3DS completes stage 3 of Hodgkin’s test validation
3D Signatures (TSXV:DXD; OTCQB:TDSGF; FSE:3D0) completed the clinical trial component, or Stage 3, of its Hodgkin’s lymphoma (HL) test, known as Telo-HL, and has submitted the data to its statistics consulting partner for analysis.
“We are excited to accomplish this critical milestone on schedule, and we remain on track for the expected commercial launch of Telo-HL as an LDT by the end of the first quarter of 2018,” Jason Flowerday, CEO, said in a statement.
Powered by 3DS’ TeloView software platform, Telo-HL is designed to stratify HL patients at the point of diagnosis into those with aggressive or non-aggressive disease. There is currently no known biomarker available that can predict patient response to standard chemotherapy in HL patients.
Stage 3 of the Telo-HL validation program included an analysis of over 400 retrospective HL cases to generate a quality-controlled data set of 200 patients. A minimum of 30 Hodgkin’s cells and 30 Reed-Sternberg cells were analyzed from each of the 200 patient specimens.
“I was impressed with the technical proficiency displayed in performing the assay and the overall concordance of HL cell identification,” said Dr.
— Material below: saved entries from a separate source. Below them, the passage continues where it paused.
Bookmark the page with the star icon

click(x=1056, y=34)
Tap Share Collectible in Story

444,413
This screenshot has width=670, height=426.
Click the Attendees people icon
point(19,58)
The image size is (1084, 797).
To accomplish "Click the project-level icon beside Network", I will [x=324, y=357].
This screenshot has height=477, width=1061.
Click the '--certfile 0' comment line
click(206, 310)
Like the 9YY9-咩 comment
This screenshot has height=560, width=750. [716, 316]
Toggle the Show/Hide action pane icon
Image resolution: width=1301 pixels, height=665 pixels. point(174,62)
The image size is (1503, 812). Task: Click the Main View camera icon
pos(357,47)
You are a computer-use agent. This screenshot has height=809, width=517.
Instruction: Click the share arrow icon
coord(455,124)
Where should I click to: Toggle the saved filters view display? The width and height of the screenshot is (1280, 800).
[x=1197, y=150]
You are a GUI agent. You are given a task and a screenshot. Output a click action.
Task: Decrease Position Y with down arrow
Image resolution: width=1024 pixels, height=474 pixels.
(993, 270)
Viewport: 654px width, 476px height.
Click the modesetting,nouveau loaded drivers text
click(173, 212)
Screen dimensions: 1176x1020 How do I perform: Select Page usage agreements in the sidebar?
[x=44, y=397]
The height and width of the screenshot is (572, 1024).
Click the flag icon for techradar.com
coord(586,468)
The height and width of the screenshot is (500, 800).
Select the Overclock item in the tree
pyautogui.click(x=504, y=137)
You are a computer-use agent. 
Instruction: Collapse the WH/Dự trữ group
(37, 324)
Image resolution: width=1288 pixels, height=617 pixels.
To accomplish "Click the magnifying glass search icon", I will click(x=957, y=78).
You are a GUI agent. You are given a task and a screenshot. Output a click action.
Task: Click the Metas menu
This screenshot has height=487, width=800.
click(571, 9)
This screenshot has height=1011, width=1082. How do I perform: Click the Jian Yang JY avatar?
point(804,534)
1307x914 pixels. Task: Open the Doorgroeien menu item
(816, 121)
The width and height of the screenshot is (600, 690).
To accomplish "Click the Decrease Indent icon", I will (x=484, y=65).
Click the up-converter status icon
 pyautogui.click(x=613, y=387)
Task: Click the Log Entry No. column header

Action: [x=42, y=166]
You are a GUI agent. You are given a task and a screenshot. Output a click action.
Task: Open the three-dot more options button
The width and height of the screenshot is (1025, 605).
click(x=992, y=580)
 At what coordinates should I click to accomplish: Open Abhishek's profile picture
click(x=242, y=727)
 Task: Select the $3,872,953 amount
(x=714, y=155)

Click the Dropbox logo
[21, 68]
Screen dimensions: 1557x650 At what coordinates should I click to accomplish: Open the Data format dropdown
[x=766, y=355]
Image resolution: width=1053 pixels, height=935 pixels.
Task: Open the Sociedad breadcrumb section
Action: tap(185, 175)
Hans Knecht, a 3DS advisor. “Most important was the notable quality control and quality assurance standards that were employed during the cell identification process.”
3DS’ statistics consulting partner, BioStat Solutions, will carry out statistical evaluation of the data and develop a scoring model to distinguish patients with non-aggressive disease from patients with aggressive disease that may relapse within 12 months of treatment with standard first-line chemotherapy.
BioStat also will generate Telo-HL’s characteristics, including positive predictive value, negative predictive value, specificity and sensitivity, with a target performance of greater than 90% on all characteristics.
In addition, 3DS has started processing an independent patient cohort of over 100 HL cases that will be used to validate the scoring model from BioStat.